Prescriptions for antibiotics outpaced those for antiviral medications by 2 to 1 among patients with confirmed influenza at several care centers during the 2012-2013 flu season, according to a new study.
The findings, published today in Clinical Infectious Diseases, show that many patients at high risk of developing complications from the flu missed out on antiviral medications’ potential benefits. At the same time, others were exposed to adverse effects from antibiotics that offered them little or no benefit and contribute to antibiotic resistance.
The investigators analyzed data from 6766 patients treated for acute respiratory illness at 5 ambulatory care centers in the US Influenza Vaccine Effectiveness Network. Participants in the study were at least 6 months old, had a cough for not more than 7 days, and were tested for influenza with polymerase chain reaction (PCR).
Among all participants, 7.5% received a prescription for an antiviral medication—oseltamivir or zanamivir, which are neuraminidase inhibitors that specifically target the influenza virus. Of the entire group, 35% had PCR-confirmed influenza.
However, the investigators noted that few clinicians adhered to published guidelines. Antiviral medication is recommended for patients whose flu symptoms began within the previous 2 days and have risk factors for developing complications: being aged 2 years or younger or 65 years or older, pregnant, morbidly obese, or having 1 or more chronic illnesses, including compromised immunity.
But only 19% of the 1021 high-risk patients in the study who presented within 2 days of symptom onset were prescribed antiviral medications. Among the 2366 participants with PCR-confirmed influenza, 15% received an antiviral prescription. Of the 1825 patients with PCR-confirmed influenza for whom antiviral and antibiotic data were available, 30% were prescribed an antibiotic and 16% received an antiviral prescription. Antibiotic prescribing data covered amoxicillin-clavulanate, amoxicillin, and azithromycin.

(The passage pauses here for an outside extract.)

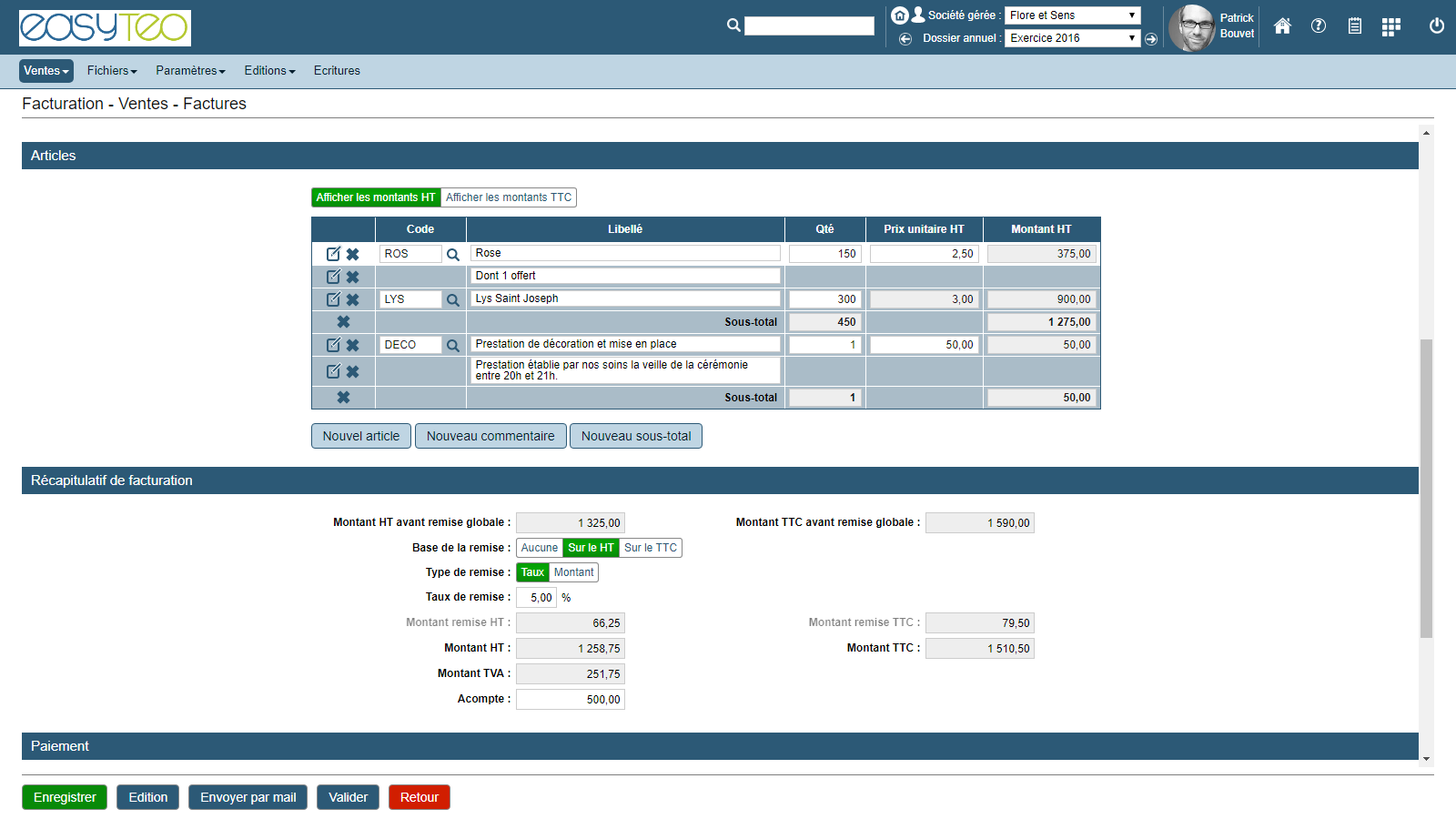The width and height of the screenshot is (1456, 819).
Task: Click the home icon in header
Action: pyautogui.click(x=1282, y=26)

The investigators noted that antiviral prescribing patterns varied widely among the 5 study sites, from 9% to 19% of patients with PCR-confirmed influenza. Antiviral prescriptions also were less frequent among children than adults, including high-risk children younger than 2 years.
In an accompanying editorial, Michael G. Ison, MD, MS, of the Northwestern University Feinberg School of Medicine in Chicago, wrote that the study “clearly demonstrates that antiviral treatment was underutilized and antibacterial therapy was likely overutilized by clinicians caring for outpatients with influenza.”
Ison added that a particularly troubling aspect of the findings “is that these [participants] were seen at centers with expertise in influenza research that should, theoretically, be more attuned to the importance of antiviral therapy, particularly in the high-risk [patients].”
He also noted that the study may underestimate antibiotic prescriptions for influenza because, in addition to the 3 for which data were available, other antibiotics such as cephalosporins and fluoroquinolones may be prescribed for acute respiratory infections. The drugs not only contribute to major public health risks from antibiotic resistance, they also expose patients to the risk of adverse effects including diarrhea and severe inflammation of the colon caused by Clostridium difficile infection.
The study’s authors wrote that their findings “reinforce the need for continuing education on the appropriate use of antibiotic and antiviral agents for patients presenting with acute respiratory illness.”